## DOCUMENT SEGMENT
BEGIN

Very recently, I was actually told I can’t have anti-depressants yet because I needed to test stronger painkillers! That seemed to just highlight some of the absurdity of the whole situation.

But that’s ok. Things like that happen to people all the time. I’m not alone with this depression but I don’t know how much comfort that brings to me any more.

So that helps explain why I haven’t written that much over the past year and my current difficulty with university.

I’ll get better. I haven’t lost all hope in the world. I need to get to a million words in my journal, after all.

Looking Forward

To every psychologist I’ve spoken to, they’ve asked me: What are your goals for the end of our sessions?

I have to filter out the standard “I don’t want to be depressed” answers because it isn’t that useful.

To all of them, I have said in response “I want to be ok with how I’m feeling”. That doesn’t mean that I have to feel happy all the time. It is centred on finding peace with myself and mindful of who I am. And really just being involved in my own life rather than being a passive spectator of the days that come and go.

Aside from the standard goals of becoming a better writer and developing new skills, I’d say that is the most important. If that means that I’m not on a walking stick when I’m 21, all the better. If I still have to deal with chronic pain, hopefully I’ll still be able to find some peace in my day.

And that is it. Here’s to a better future.

 

Some days will be difficult

Some days will be tiresome to get through. Some days, nothing will go your way. Some days will be bad from the moment you wake up to the moment you go to bed.

Those tough days might become a tough week. A tough week might become a tough month.

If you’re dieting, during those difficult days, you might give up and eat whatever you want.

If you’re trying to read more, you might watch YouTube videos all day.

If you’re studying for an exam, you might throw your pen at the wall and declare yourself stupid.

END

(Stored data entries)
BEGIN

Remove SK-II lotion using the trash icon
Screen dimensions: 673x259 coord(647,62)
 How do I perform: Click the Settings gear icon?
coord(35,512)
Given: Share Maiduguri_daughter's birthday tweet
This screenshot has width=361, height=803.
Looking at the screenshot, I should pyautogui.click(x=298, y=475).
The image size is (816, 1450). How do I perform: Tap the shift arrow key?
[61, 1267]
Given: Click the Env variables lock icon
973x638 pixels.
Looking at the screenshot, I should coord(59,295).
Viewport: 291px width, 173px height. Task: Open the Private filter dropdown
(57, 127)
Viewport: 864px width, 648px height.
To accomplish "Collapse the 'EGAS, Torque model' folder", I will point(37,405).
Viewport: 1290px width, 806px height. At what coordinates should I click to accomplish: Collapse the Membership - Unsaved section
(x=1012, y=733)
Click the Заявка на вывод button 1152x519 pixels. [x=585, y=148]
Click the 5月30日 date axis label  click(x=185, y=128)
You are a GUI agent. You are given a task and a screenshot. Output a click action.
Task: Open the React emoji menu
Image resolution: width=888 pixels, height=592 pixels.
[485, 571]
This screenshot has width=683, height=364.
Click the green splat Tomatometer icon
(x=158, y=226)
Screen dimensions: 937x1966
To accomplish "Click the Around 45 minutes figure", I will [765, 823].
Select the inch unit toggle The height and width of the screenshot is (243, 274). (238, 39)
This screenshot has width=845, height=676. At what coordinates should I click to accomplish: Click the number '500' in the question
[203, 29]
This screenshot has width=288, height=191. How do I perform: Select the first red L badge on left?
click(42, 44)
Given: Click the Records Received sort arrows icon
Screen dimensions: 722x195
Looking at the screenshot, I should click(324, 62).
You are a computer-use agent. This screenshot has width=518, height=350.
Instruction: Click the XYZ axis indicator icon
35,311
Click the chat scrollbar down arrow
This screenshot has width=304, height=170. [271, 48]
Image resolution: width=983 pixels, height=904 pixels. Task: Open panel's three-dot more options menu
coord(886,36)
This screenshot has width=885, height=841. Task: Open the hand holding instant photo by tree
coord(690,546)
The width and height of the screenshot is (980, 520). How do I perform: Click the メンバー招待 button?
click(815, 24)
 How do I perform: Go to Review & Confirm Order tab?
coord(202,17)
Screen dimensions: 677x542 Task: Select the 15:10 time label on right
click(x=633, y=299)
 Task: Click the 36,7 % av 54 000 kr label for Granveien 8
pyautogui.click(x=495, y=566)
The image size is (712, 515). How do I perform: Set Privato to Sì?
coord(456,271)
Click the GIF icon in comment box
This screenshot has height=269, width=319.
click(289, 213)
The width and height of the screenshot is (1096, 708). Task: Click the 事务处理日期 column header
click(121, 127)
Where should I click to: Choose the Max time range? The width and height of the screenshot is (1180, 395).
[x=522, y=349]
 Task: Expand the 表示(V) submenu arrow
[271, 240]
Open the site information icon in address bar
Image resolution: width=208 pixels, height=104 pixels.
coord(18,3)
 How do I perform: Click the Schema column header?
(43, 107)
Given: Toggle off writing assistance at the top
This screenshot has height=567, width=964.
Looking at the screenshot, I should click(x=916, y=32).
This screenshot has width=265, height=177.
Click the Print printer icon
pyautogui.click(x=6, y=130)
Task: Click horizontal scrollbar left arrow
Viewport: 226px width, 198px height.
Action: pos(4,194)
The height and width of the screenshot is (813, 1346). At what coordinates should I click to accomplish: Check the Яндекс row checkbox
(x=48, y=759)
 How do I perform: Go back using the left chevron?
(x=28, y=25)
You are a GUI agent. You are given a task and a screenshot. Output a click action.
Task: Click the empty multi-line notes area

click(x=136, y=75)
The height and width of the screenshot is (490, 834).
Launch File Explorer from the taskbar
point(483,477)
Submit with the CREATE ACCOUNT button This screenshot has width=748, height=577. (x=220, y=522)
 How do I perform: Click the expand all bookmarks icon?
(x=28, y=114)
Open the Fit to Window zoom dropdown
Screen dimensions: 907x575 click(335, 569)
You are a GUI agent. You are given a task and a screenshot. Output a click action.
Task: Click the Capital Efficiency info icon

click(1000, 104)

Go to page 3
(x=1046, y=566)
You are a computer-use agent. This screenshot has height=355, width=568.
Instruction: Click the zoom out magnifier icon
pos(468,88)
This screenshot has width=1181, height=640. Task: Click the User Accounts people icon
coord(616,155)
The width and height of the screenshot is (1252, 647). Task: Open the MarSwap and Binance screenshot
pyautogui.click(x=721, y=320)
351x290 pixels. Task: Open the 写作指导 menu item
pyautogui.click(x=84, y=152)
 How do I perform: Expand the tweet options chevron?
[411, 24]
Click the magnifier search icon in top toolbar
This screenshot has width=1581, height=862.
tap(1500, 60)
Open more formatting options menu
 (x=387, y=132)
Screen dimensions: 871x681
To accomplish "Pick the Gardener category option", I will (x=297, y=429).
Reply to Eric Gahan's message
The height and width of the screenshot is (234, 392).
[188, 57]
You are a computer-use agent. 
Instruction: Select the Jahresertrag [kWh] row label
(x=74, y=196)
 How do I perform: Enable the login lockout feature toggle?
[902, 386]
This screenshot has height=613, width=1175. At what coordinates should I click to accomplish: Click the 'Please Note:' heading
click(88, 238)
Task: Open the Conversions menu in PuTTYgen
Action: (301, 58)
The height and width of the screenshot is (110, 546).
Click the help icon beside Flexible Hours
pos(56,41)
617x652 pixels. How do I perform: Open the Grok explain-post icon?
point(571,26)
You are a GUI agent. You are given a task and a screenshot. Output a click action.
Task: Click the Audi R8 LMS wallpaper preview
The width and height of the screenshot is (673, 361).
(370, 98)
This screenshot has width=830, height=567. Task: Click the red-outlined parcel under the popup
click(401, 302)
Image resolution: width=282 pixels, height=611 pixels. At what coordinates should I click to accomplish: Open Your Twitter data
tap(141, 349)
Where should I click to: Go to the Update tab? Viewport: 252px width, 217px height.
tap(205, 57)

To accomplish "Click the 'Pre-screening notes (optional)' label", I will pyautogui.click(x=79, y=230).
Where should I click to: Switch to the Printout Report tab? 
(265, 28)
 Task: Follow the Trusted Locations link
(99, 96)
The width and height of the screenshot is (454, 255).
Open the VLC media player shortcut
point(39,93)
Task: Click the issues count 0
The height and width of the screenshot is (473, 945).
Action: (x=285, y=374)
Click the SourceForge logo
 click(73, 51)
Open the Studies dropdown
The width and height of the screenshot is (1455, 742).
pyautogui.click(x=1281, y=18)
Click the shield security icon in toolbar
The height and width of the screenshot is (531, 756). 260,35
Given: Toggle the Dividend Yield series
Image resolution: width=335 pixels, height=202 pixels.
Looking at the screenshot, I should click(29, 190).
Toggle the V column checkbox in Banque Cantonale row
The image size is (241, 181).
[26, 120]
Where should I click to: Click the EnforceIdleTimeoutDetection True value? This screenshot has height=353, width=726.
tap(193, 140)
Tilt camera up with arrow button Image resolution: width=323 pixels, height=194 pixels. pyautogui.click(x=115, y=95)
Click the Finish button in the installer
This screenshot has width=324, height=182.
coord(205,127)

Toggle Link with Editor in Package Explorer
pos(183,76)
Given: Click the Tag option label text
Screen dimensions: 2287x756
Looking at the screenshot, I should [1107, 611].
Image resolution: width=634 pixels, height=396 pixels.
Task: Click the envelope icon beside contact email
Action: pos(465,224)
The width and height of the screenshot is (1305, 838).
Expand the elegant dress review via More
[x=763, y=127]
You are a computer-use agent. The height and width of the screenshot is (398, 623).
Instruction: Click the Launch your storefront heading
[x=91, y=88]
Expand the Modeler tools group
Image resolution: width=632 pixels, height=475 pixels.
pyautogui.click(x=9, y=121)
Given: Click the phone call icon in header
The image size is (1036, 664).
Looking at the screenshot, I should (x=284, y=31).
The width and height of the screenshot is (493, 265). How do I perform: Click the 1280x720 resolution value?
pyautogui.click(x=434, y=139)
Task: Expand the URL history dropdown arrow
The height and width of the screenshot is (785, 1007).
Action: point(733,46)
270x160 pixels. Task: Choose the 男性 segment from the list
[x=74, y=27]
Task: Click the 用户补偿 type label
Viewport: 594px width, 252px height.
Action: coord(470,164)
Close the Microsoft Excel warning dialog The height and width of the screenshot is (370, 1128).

END

## EXERCISE INSTRUCTIONS
a) Decide whether each statement agrees with the essay on depression and personal goals, answering yes or no and quoting the words of the essay that settle it: (i) The writer was told that anti-depressants had to wait until stronger painkillers were tried. (ii) The writer's goal is to feel happy all the time. (iii) The writer wants to reach a million words in a journal.
b) Resume the essay on depression and personal goals right after its last sentence, about throwing a pen at the wall before an exam.
The records play no part in what is asked here.

## ANSWERS GIVEN
a)
(i) Yes: "I was actually told I can’t have anti-depressants yet because I needed to test stronger painkillers!"
(ii) No: "That doesn’t mean that I have to feel happy all the time."
(iii) Yes: "I need to get to a million words in my journal, after all."

b)
These difficult days happen and I think it’s important to remember: They’re a normal part of any journey.

In the midst of these days, it is often extremely difficult to see where the end is. We feel much worse because we’re suffering and don’t know when it’ll end! If it goes on for long enough, we might begin to convince ourselves that it’ll never end. Or even worse, that if it actually doesn’t end, I’ll always struggle and never adapt. I’ll never achieve the goals that I want because I don’t have the will power or I don’t have the energy or I always make mistakes because that’s the way I am.

We need not feel this way. Difficult days are normal. For some, they will unfortunately go on for much longer. However, such days are not a signal for us to give up on our goals and especially not ourselves. They aren’t the clear reminder showing us we’re better off quitting and that our good intentions will only lead us to bitter failure.

During these days, take some solace in the fact that our emotions often come and go without our permission. And so, it helps to take a deep breath.

Slow down.

Then return to the present.

The present contains none of the future worries or past regrets. It contains none of the anger, sadness, frustration or hatred. It just contains you and your breathing.

You might, or in fact, probably will, still feel like things aren’t going your way. But now, by slowing down slightly, you have taken a break from the distraction and frustration the day has presented you with.

Remember that some days will be difficult. Sometimes they’ll last for far longer than you think you can handle. But as with all things, they’ll pass with time. You’ll find your peace again.

When it comes, you’ll savour it and maybe the tears you once cried during a difficult day will now be tears of joy.

If you’re experiencing difficult times at the moment, I wish you the best and hope the dark cloud passes and the sky becomes clear once more.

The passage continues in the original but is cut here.